Y se dieron en efecto tanta prisa que Lucía no pudo pararse a pensar en lo que estaba haciendo. Salió Regina disparada y Lucía fue detrás, torciendo esquinas del laberinto urbano, escurriéndose entre coches mal aparcados, enfilando calleja tras calleja, cada vez más oscuras, más estrechas, negros callejones húmedos y relucientes por la cercana lluvia, abandonados pasadizos de una ciudad fantasma, hasta que Regina se internó en un pasaje comercial, una decrépita galería que debía de resultar sórdida incluso a plena luz, pero que ahora, con las tiendas cerradas y en penumbra (ruines pañerías, mercerías polvorientas, destartaladas casas de ortopedia), era el escenario de una pesadilla. Adonde me lleva, qué quiere verdaderamente de mí esta mujer, por qué me he metido en esta trampa, se dijo Lucía con terror súbito mientras cruzaba el corredor infame, ensordecida por el eco de sus propios pasos y con la cabeza llena de vagas imágenes sangrientas. Pero no, ya acababan de atravesar la galería, ya salían al otro lado, de nuevo la calle y la noche y la lluvia y las farolas de luz mortecina. El pasaje comercial había sido un atajo, porque allí, unos metros más arriba, en la otra acera, una figura cabizbaja y oscura caminaba con rapidez entre las sombras.

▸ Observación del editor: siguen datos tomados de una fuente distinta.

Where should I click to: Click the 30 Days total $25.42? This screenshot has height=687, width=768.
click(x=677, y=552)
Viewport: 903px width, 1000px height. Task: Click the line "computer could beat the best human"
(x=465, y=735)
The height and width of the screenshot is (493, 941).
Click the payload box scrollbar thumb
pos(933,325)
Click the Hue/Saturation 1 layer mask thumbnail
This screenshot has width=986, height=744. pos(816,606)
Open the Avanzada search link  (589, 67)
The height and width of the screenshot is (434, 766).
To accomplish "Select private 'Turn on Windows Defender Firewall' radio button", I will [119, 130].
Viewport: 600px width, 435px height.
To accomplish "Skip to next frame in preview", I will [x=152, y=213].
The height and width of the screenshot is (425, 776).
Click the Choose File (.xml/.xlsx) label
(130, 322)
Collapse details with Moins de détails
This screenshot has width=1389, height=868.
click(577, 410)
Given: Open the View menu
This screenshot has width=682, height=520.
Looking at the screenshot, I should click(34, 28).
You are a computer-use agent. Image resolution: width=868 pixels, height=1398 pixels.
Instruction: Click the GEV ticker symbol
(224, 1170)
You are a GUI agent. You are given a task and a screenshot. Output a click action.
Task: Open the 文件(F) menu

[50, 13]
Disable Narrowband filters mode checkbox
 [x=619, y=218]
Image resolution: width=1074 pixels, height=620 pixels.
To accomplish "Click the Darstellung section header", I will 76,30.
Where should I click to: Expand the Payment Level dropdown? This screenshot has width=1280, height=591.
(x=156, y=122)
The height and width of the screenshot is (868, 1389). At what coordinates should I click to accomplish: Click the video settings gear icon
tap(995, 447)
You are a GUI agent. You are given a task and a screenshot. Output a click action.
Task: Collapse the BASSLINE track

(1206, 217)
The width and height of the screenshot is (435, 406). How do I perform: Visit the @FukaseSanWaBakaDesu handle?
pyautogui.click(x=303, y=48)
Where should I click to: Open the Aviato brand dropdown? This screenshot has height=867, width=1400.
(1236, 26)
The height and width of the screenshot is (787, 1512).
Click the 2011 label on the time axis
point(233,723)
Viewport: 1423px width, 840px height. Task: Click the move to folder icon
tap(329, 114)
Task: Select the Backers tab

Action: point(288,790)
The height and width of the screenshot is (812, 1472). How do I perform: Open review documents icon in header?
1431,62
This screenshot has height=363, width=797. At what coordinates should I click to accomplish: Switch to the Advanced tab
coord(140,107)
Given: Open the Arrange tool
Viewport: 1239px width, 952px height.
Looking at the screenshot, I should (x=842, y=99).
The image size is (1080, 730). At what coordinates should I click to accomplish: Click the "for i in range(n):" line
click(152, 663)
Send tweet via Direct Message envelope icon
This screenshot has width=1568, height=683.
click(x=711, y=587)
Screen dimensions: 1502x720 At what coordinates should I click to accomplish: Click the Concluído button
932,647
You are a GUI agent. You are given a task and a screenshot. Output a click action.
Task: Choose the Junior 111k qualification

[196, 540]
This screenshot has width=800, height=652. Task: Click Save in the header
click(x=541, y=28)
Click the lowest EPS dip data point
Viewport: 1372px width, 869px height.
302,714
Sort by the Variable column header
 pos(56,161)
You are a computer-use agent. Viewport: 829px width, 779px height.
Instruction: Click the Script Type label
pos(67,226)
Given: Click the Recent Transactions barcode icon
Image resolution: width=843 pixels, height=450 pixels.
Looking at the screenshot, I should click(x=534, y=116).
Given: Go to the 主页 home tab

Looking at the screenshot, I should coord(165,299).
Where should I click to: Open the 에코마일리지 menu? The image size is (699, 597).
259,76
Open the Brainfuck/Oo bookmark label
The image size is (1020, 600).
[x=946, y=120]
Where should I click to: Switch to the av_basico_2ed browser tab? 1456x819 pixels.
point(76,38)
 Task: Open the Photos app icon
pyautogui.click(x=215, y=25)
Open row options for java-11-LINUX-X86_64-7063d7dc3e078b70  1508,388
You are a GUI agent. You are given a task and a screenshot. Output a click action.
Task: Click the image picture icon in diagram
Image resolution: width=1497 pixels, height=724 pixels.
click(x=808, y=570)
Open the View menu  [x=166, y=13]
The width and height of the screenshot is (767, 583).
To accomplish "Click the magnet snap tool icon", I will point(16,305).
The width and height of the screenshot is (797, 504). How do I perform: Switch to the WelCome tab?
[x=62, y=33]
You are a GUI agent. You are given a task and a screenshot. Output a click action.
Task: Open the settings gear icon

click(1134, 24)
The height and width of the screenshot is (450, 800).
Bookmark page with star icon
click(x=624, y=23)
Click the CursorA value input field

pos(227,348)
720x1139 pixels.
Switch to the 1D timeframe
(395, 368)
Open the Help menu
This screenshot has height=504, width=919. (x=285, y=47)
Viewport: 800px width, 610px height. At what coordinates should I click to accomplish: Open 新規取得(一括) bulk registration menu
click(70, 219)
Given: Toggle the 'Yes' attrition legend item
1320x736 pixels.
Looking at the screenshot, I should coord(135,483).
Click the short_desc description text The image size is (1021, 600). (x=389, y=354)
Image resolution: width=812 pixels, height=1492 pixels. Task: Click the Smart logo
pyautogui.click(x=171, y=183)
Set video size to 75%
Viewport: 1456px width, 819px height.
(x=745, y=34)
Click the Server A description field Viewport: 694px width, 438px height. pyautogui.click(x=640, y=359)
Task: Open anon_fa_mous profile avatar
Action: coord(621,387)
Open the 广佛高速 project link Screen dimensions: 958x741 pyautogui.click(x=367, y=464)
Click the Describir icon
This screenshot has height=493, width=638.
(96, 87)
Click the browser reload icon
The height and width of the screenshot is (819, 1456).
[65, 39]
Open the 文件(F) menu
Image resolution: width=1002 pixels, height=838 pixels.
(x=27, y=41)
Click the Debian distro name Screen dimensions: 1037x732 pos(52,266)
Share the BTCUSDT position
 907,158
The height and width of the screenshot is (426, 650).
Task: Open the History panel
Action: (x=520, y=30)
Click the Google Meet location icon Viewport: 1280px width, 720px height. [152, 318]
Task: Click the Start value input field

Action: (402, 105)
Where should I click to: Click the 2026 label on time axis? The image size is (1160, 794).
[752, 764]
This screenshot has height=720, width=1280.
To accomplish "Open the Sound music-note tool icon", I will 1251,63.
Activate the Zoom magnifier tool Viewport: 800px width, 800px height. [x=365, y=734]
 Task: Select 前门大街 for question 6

– Es él -gimió la muchacha-. Es Constantino. Salió corriendo en pos del hombre con fuerte zancada de valquiria, mientras Lucía la seguía al paso y sin aliento. Les vio juntarse en lo alto de la cuesta, dos cabezas inclinadas susurrando inaudibles murmullos, y el fatigado corazón le dio un brinco en el pecho. Era el final de la búsqueda, la solución del enigma, el espejo encantado. Hizo un esfuerzo por avivar el paso y cubrió los últimos metros de la subida. Cayó sobre la pareja por la espalda; estaban a poca distancia de un farol y pudo verle bien la cara cuando se volvió. Era también joven, tal vez veinticinco. Menudo, muy bajito, apenas un palmo más alto que Lucía; feo y dentón, con cara de roedor y cuatro pelos lacios y rubiatos que ya dejaban entrever los estragos de una calvicie prematura. Pero lo más llamativo eran sus ojos, agrandados por unas gruesas gafas de astigmático, unos ojos despavoridos que parecían enormes y bulbosos tras los lentes, sus ojos como peces espantados moviéndose dentro de la pecera de las gafas. -Perdón… perdón -balbució el roedor medio desfallecido. No le conocía, pensó Lucía con alivio triunfante, era verdad que no le conocía, la otra Lucía Romero no existía, sólo había una Lucía Romero y era ella. Y también pensó: de modo que era esto. Un hombre extraordinariamente feo y una mujer bellísima. Un hombre inseguro que tortura a su amada para retenerla. Y una mujer masoquista que ama a quien le daña. Reconocía Lucía esa materia abisal, magma caliente. Los infiernos acaban siendo parecidos. En alguna de sus vidas, presentía Lucía, ella podría haber sido Regina, o Constantino, o la amante que regalaba anillos. En el daño hay una zona oscura, indeterminada, en donde todos los papeles son intercambiables.
– Bueno, no… No te preocupes -respondió Lucía al hombrecito de los desencajados ojos-peces-. No importa, está perdonado, por mí no pasa nada; ahora tienes que cuidarte tú y ver por qué haces eso, porque no es muy normal.
No, no era normal, o tal vez fuera lo más normal del mundo, propio de la locura general que nos habita, que Constantino se inventara una vida falsa, que Regina telefoneara anónimos insultos a la supuesta rival, que Lucía saliera a todo correr a perseguir espejeantes quimeras de madrugada. Y todo esto, el dolor, la inquietud, la indigna dependencia, la miseria de los días y las noches, todo esto por amor, o así denominaban a esta patología, a la necesidad del otro que destruye, a la ferocidad antropofágica, son caníbales aquellos que para amar devoran. Si lo siniestro es la irrupción del horror en lo cotidiano y lo apacible, no hay nada más siniestro que el amor que envilece; y por ese agujero negro, rugiendo como un dragón y echando fuego, emerge la perdición de cada cual.